» PROBLEM DESCRIPTION
Using the records below, find how many lines hold the word "This" and reply with only that number.

» DATA RECORDS
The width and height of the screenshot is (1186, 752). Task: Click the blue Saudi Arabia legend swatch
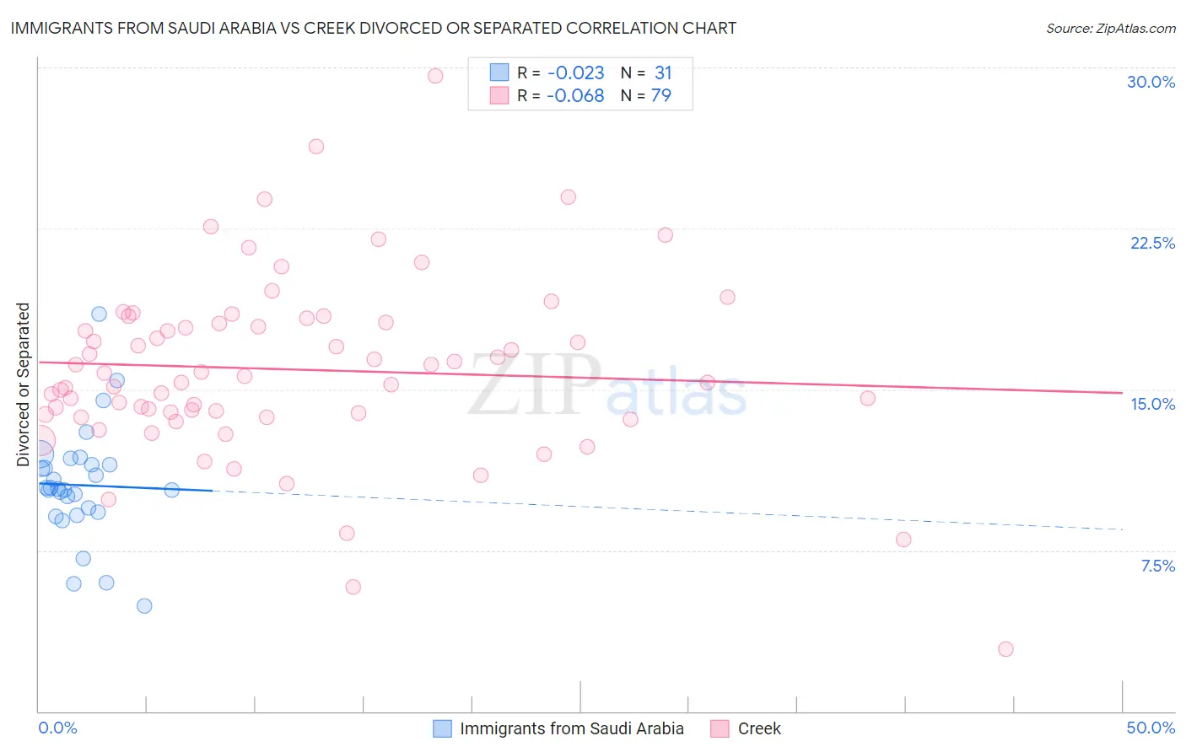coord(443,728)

...

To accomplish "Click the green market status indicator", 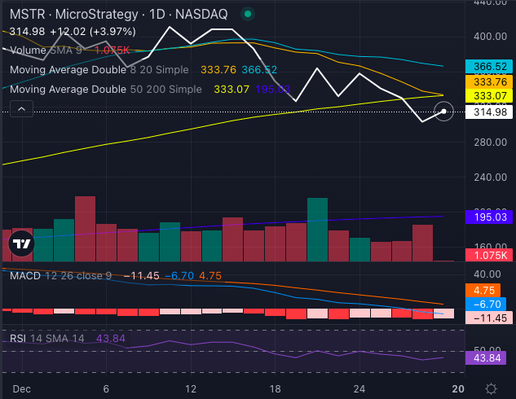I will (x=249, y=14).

...

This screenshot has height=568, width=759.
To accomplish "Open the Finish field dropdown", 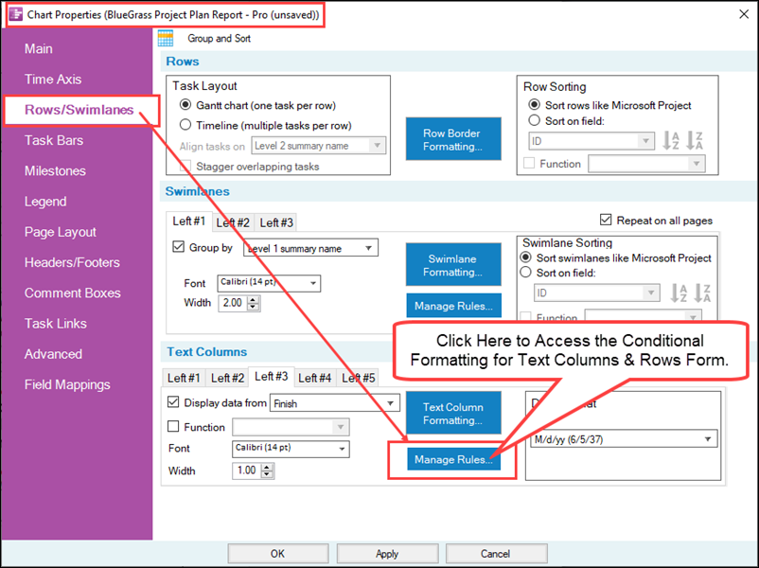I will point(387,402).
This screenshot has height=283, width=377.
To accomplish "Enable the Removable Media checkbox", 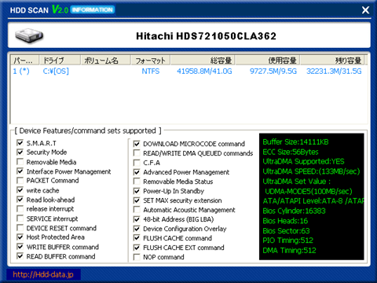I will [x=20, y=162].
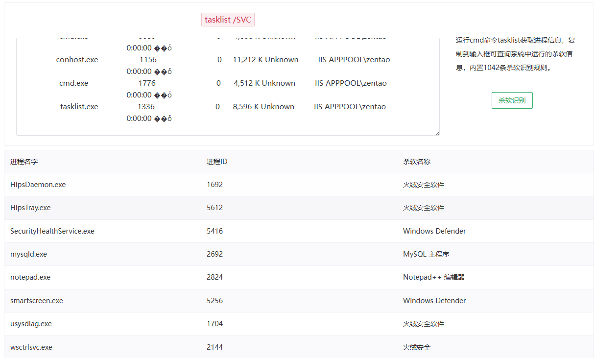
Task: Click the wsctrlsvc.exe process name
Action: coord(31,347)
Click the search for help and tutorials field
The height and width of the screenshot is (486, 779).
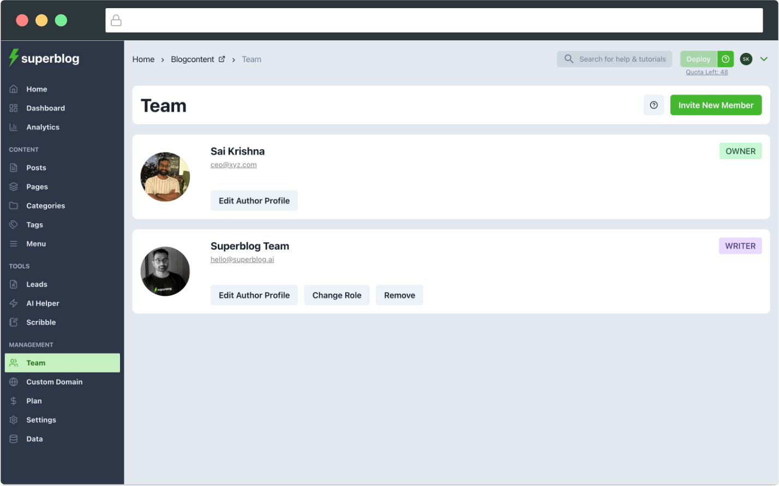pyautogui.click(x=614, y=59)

» TASK SOLUTION
2